--- 課題 ---
• A. 紹介文のうち「吉田修一『横道世之介』は、長」から始まり「構成のなせるワザでしょうか。」で終わる部分を、「青春小説」を「成長物語」に置き換えて書き直してください。
• B. 次の記述(i)〜(iii)は紹介文の内容と合っていますか。それぞれ「はい」か「いいえ」で答え、決め手となる紹介文の語句をそのまま引用してください。
(i) 世之介は長崎から上京した。
(ii) 世之介の日常では大きな事件が次々に起こる。
(iii) 大学を中退して家庭を築いたのは加藤である。

2010年 第23回 柴田錬三郎賞受賞作。
吉田修一『横道世之介』は、長崎から上京し、大学生活を送る、横道世之介の一年間を描いた青春小説です。
世之介は、 チャランポランで、真直ぐで、間が抜けていて、図々しくて、憎めない。誰にも愛されるとはいきませんが、何時までたっても懐かしい存在です。
世之介の日常は、平々凡々で、さして大きな事件は起こりません。しかし、読了すると自分にとって、忘れられない物語となっている事に気付くのです。世之介と彼をを取り巻く人々の二十年後が、所々で挿入されるという構成のなせるワザでしょうか。
大学を中退し家庭を築いた倉持、ゲイであることを告白した加藤、世之介が一目惚れした高級娼婦(?)千春、チャーミングさ爆発の恋人 祥子ちゃん。彼ら、彼女らが何かのきっかで、ふと、学生の頃の世之介を想いだし笑顔になります。(成長?した祥子ちゃんが見所です)

--- 与えられた資料 ---
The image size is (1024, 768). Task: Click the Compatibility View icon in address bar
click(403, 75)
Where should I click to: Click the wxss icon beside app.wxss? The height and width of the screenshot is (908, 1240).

--- 課題の解答 ---
• A.
吉田修一『横道世之介』は、長崎から上京し、大学生活を送る、横道世之介の一年間を描いた成長物語です。
世之介は、 チャランポランで、真直ぐで、間が抜けていて、図々しくて、憎めない。誰にも愛されるとはいきませんが、何時までたっても懐かしい存在です。
世之介の日常は、平々凡々で、さして大きな事件は起こりません。しかし、読了すると自分にとって、忘れられない物語となっている事に気付くのです。世之介と彼をを取り巻く人々の二十年後が、所々で挿入されるという構成のなせるワザでしょうか。

• B.
(i) はい。「長崎から上京し」
(ii) いいえ。「さして大きな事件は起こりません」
(iii) いいえ。「大学を中退し家庭を築いた倉持」